AIM OF THE EXERCISE: Wherever a picture appears in the data below, omit it, and restate everything else word for word.
++++++++++
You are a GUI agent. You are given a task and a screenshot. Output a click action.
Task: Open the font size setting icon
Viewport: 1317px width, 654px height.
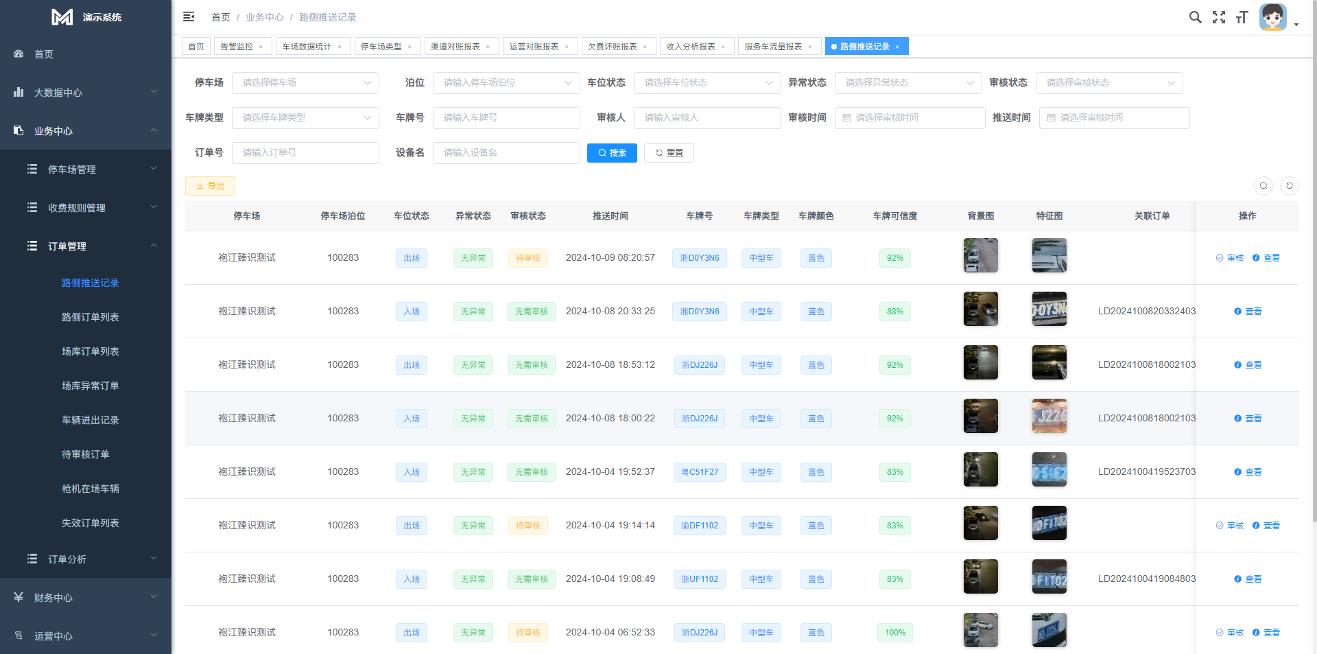point(1242,17)
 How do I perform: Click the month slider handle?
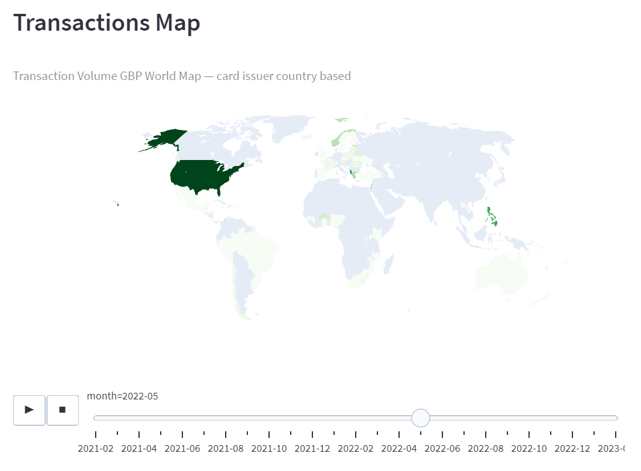[x=420, y=418]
++++++++++
ANSWER TO THIS TASK:
You are a GUI agent. You are given a task and a screenshot. Output a click action.
Task: Open the font size setting icon
Viewport: 1317px width, 654px height.
point(1242,17)
 How do I perform: Click the month slider handle?
[x=420, y=418]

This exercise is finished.